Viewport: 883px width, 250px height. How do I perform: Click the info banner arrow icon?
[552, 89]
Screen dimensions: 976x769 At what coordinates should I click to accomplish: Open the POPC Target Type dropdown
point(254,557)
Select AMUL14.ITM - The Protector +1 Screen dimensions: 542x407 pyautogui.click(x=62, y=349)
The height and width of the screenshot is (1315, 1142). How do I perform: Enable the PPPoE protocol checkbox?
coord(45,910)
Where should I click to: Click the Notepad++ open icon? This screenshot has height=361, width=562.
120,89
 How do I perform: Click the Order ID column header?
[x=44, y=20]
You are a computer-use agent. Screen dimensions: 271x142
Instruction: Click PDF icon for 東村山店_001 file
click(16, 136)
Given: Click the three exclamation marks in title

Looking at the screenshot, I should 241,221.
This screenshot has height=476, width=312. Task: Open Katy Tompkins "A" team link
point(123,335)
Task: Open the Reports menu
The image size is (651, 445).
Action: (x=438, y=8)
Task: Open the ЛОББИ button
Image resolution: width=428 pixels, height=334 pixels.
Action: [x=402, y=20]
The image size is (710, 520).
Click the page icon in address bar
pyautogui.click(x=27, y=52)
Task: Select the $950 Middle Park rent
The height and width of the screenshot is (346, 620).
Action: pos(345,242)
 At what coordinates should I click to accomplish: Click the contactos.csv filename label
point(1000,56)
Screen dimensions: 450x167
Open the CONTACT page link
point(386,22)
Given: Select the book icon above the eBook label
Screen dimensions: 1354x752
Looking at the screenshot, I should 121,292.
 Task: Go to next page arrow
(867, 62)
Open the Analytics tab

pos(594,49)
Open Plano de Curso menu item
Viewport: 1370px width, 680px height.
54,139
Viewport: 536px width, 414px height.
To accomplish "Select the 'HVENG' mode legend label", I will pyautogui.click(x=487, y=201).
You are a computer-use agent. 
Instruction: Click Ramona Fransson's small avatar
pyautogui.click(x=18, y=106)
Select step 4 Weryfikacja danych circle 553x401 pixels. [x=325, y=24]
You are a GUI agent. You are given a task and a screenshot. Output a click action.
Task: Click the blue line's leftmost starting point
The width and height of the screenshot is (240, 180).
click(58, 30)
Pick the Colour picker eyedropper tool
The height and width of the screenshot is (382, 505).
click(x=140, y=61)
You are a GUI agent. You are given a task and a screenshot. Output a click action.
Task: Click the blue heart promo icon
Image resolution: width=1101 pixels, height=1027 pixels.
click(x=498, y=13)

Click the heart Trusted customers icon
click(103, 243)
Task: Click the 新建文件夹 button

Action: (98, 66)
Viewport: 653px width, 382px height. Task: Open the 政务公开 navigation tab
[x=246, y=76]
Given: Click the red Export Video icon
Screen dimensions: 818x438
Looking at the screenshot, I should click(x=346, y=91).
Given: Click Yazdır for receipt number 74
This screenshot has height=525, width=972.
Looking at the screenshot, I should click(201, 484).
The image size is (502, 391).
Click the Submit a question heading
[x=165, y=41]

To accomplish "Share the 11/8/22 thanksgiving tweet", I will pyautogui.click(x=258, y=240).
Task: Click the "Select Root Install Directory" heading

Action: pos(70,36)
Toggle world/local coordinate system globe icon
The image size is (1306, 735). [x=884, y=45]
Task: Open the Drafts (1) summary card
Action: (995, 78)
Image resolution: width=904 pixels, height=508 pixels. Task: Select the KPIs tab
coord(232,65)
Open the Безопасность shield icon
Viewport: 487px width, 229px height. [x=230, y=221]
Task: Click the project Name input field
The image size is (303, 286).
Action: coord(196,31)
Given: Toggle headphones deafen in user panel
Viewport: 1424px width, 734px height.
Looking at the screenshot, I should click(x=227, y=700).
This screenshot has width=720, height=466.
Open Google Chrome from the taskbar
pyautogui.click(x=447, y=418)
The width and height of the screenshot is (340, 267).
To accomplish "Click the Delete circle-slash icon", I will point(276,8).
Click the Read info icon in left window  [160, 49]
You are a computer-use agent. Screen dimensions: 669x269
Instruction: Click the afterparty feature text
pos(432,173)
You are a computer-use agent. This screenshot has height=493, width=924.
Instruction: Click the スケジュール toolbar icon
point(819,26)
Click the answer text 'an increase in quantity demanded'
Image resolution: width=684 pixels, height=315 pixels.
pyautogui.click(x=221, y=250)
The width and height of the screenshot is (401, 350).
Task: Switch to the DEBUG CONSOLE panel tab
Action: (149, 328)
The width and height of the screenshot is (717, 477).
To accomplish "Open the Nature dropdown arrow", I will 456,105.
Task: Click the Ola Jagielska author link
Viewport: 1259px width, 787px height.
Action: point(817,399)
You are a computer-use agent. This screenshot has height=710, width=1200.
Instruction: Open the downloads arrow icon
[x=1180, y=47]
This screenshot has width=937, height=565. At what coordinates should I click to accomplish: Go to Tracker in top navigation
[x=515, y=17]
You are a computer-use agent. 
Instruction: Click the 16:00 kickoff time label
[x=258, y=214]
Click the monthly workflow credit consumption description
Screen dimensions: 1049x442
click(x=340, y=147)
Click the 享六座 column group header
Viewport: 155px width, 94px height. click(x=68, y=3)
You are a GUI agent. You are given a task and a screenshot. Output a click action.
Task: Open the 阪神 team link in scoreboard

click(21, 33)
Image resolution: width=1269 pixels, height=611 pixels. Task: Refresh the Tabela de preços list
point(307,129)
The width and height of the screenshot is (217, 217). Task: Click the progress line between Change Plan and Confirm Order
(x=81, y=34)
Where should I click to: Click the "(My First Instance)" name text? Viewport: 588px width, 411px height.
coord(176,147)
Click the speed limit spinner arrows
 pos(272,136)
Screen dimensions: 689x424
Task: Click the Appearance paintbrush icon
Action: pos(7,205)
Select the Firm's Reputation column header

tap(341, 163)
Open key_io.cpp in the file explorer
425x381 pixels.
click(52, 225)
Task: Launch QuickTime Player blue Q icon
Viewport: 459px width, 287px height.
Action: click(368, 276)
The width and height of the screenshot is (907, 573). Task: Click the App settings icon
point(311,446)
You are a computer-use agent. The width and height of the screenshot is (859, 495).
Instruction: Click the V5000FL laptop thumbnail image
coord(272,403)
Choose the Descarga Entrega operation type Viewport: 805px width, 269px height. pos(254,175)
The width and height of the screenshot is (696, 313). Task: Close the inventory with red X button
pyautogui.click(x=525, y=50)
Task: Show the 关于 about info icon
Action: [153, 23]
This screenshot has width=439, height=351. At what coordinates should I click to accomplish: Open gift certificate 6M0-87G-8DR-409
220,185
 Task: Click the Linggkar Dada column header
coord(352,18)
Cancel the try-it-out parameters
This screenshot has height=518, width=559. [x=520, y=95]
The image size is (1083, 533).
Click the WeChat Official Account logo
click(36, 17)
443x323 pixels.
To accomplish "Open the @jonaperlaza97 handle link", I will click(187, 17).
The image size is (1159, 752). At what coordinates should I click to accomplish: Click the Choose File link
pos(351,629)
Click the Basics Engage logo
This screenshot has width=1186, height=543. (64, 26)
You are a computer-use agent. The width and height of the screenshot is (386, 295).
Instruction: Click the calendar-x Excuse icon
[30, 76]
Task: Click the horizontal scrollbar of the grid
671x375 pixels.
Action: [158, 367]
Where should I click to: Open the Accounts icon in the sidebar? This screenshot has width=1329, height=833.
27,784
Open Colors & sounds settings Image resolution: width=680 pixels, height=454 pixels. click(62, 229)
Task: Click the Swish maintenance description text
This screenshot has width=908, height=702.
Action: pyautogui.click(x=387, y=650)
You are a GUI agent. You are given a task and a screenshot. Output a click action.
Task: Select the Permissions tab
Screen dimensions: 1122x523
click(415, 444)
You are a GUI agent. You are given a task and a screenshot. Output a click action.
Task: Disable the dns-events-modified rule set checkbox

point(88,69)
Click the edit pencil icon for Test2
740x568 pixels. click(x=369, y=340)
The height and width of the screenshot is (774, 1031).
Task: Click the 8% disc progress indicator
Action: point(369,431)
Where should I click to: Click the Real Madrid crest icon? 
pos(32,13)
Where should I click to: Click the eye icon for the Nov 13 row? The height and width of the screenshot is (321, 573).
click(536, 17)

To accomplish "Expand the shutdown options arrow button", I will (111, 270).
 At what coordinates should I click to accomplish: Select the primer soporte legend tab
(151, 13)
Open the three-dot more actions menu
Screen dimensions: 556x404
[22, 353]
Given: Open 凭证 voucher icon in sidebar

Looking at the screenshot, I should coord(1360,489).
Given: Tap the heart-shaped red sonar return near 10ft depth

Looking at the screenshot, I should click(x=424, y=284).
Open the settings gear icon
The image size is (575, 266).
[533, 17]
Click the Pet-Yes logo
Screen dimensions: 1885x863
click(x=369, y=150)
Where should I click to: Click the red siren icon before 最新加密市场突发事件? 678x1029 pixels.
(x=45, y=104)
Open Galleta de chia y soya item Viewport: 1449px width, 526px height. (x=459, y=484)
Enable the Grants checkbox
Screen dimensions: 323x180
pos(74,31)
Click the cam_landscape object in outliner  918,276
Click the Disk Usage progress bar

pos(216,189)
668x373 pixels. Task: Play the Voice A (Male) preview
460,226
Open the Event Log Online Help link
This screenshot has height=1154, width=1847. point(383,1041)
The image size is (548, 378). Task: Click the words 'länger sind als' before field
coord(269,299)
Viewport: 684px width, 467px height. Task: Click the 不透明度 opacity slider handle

---*---

§ **What the exercise asks**:
Reproduce each line of the material that mentions "handle".

§ **Response to the task**:
To accomplish "Open the @jonaperlaza97 handle link", I will click(187, 17).
Viewport: 684px width, 467px height. Task: Click the 不透明度 opacity slider handle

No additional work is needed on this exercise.